Einen Tag später: Die Unruhe nach dem Ansturm

Bis zur ersten Bratwurst: Warten macht weniger Spaß als Arbeiten – Christian Lubkowitz

Gewohnheitsrecht in der Mühle Liesebach ist, dass am Tag danach wieder alles so blitzt und glänzt wie vor Pfingsten. Das gilt sowohl für den Walzenstuhl, als auch für den Kühlschrank, für den Mühlenhof und Sonstiges. Der Fantasie sind keine Grenzen gesetzt.

Nur die diesmal gut 20 Mithelfer sahen grob eingeschätzt so aus wie vor dem Mühlentag, jedenfalls äußerlich. Ansonsten spürte man eine gewisse Gelassenheit und Freude über die Dinge, die sich am Vortag in der Mühle Liesebach ereignet hatten oder geschehen waren. Speziell beim Kassenwart spürte ich neben der Zufriedenheit eine gewisse kreative, Spannung erzeugende Unruhe, ständig auf einem weißen Blatt Papier mit schwarzen Zahlen herum nestelnd. Das muss etwas mit seiner Abrechnungspraxis zu tun gehabt haben. Wir werden ihn interviewen.

Allen anderen Mitmachern und Mitmacherinnen stand beim „Abrüsten“ des Vortages nicht nur der Schweiß im Gesicht, sondern auch der Stolz über eine tolle Veranstaltung, die sich Deutscher Mühlentag nennt. Wir sollten uns bei unserer nächsten Teilnahme wirklich um die bundesweite Auftaktveranstaltung bemühen. Schon, um nicht selber nachzulassen und ein Leitziel anzusteuern!

Absprachen werden planmäßig nicht eingehalten

Der Ordnungs- und Reinigungstag auf der Räbker Mühleninsel begann um 09:30 Uhr am Pfingstdienstag. Eine Arbeitseinteilung konnte leider nicht stattfinden, weil die in Räbke hinlänglich bekannten „Arbeitsstreber“ wahrscheinlich bereits ihre umfassende Wirkungsmacht auf dem Mühlenhof zum Ansatz gebracht haben, als der Verfasser dieser Zeilen nach einer schweren Nacht sich anschickte, seine Zähne in den Tageszustand zu versetzen. Ich will hier ganz bewusst sagen, dass ich den unpünktlichen Beginnern nichts persönlich nachtrage.

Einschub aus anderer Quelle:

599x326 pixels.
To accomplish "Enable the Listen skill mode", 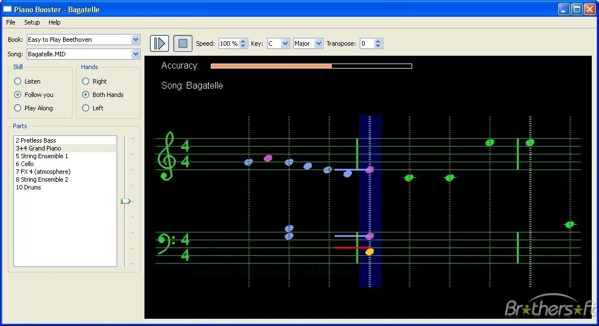I will (17, 81).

Allerdings muss ich eingestehen, dass dadurch das Ende der Aktion so gegen Mittag zügig eingeläutet werden konnte und schon parallel zu den letzten Papiersammelaktionen das Zauberwort „Grill anschmeißen“ über die jetzt saubere Fläche klang. Unsere zwei Jense (Jens²) mussten nicht aus der Arbeit herausgelöst werden; sie verstanden sofort und schlichen sich ohne Aufsehen zu erregen zum Grill. Schnell waren Tische aufgestellt und der Nachverzehr mit Bratwurst, Kartoffelsalat und Torte konnte starten.

Die Leiden des Vorsitzenden

Sven, Klaus, Walter und Jens (v.l.): Die Zuführschnecke der Ölpresse war dicht. Die Sollbruchstelle hatte reagiert – Christian Lubkowitz

Lediglich der Vorsitzende hatte eine Pechsträhne. Nicht nur, dass er den geliehenen Bierwagen nach Fallersleben zurückbringen musste. Er musste auch den Schreck ertragen, eine benötigte Handkurbel nicht am Platz des Geschehens wiedergefunden zu haben. Jens K. erlöste ihn von seinem Bangen und fand das Teil schließlich im Wagen hinter allerlei Gerödel. Alles ist gut auf der Mühleninsel!